- [WHAT THIS TASK INVOLVES]:
Provide the number of lines in the material containing the word "size", with nothing added.

──────── TASK DATA ────────

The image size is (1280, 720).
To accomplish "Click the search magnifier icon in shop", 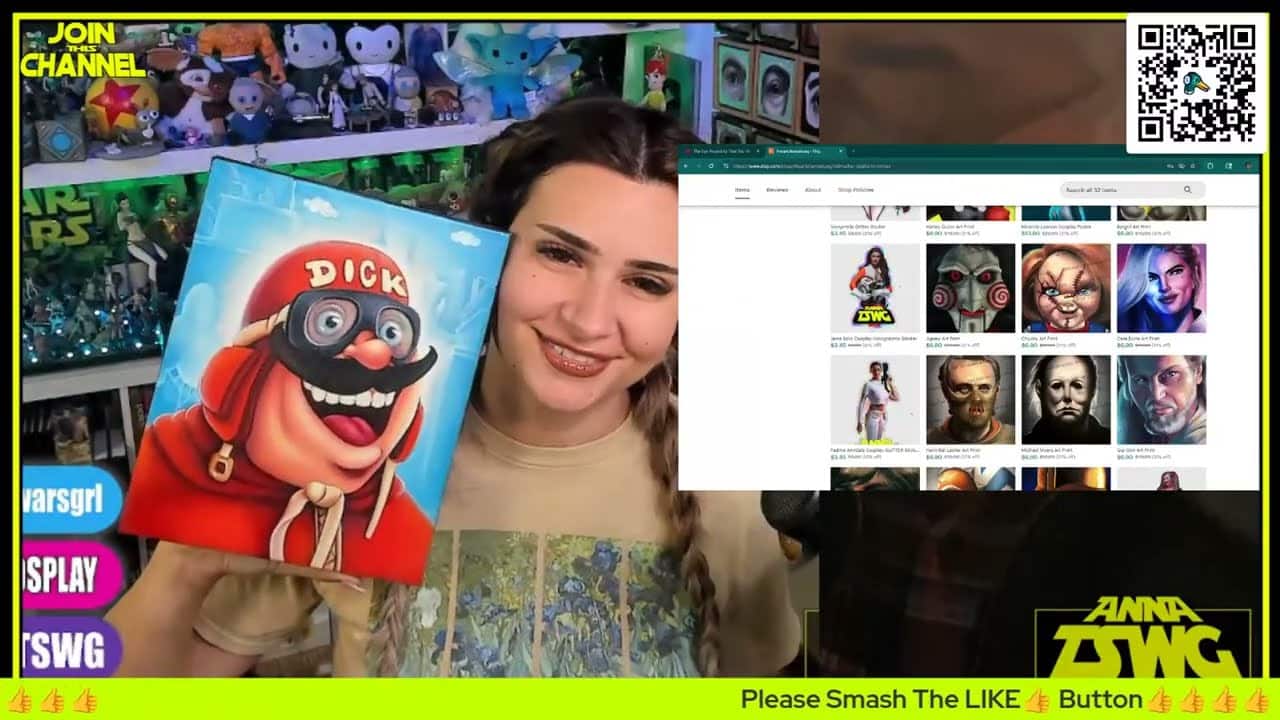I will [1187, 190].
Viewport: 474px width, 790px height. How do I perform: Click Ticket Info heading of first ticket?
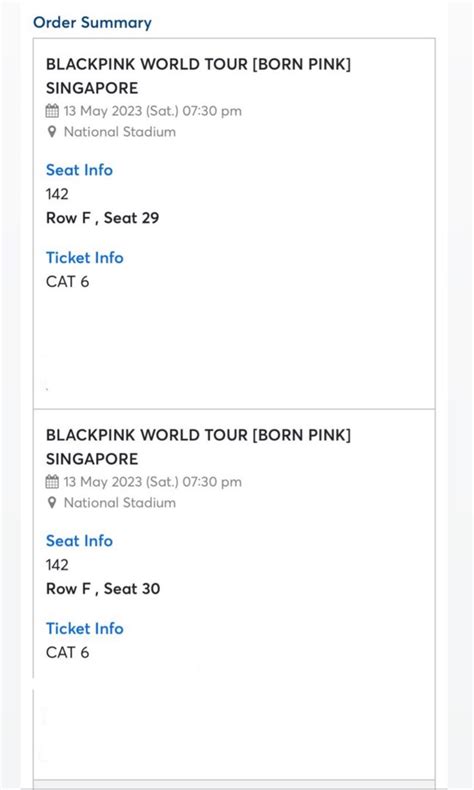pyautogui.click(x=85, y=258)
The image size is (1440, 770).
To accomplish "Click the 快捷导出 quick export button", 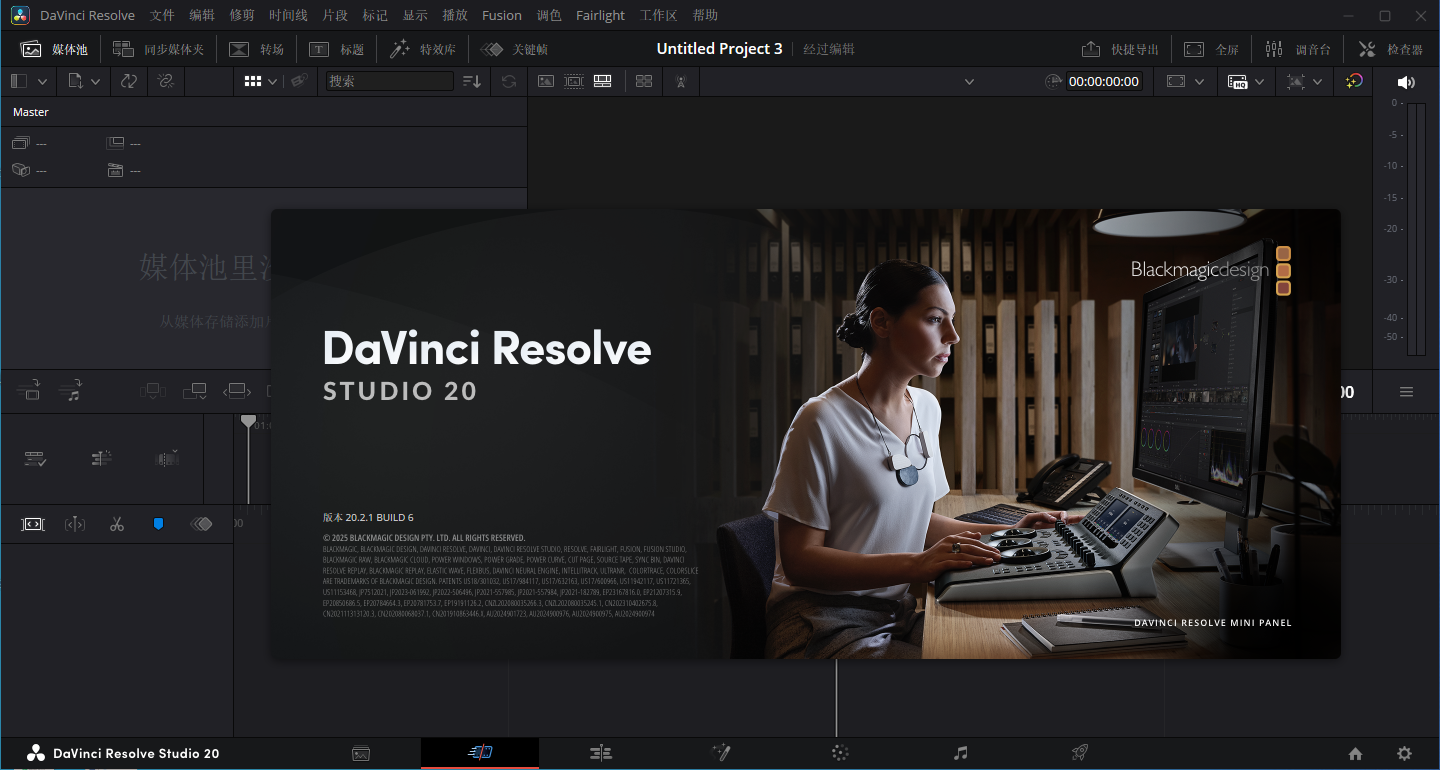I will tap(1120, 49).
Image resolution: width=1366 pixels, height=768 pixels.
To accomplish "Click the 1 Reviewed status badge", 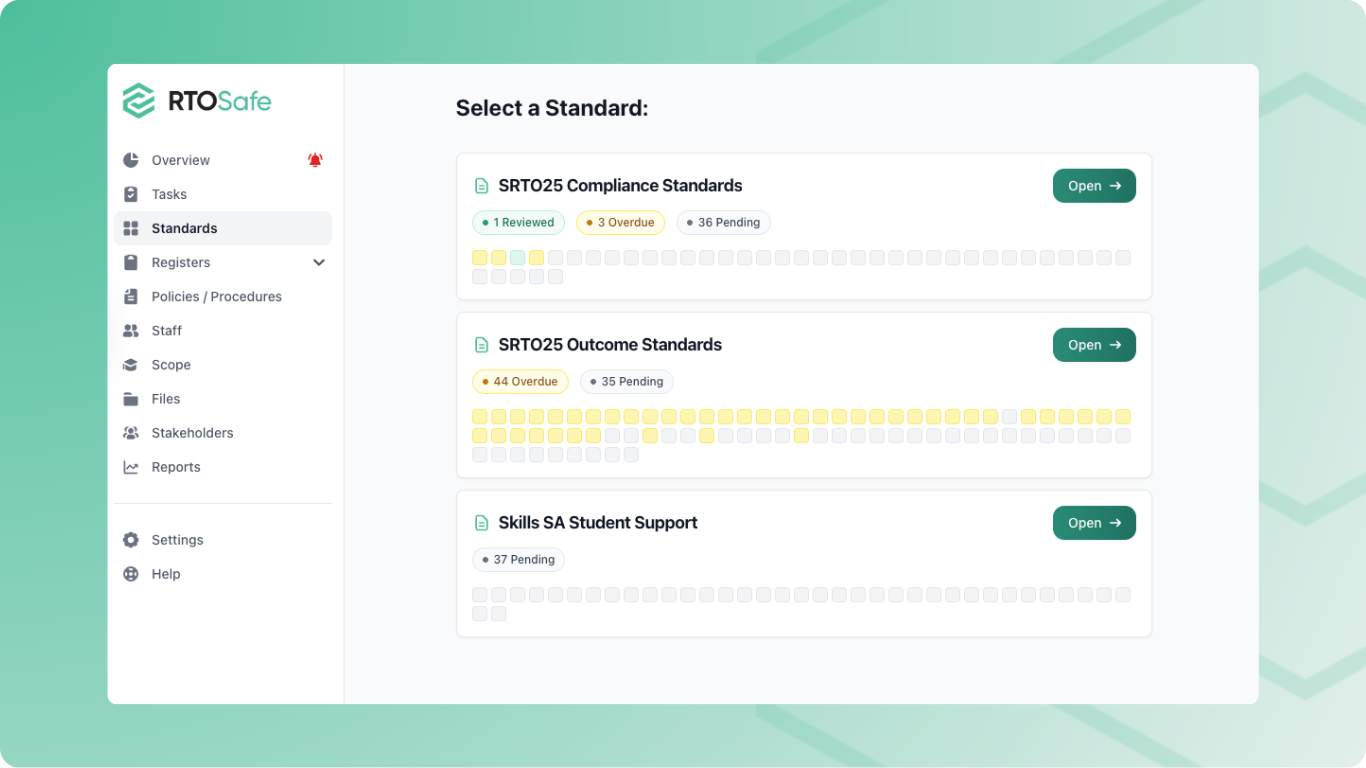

────────

- [WRITTEN RESPONSE]:
2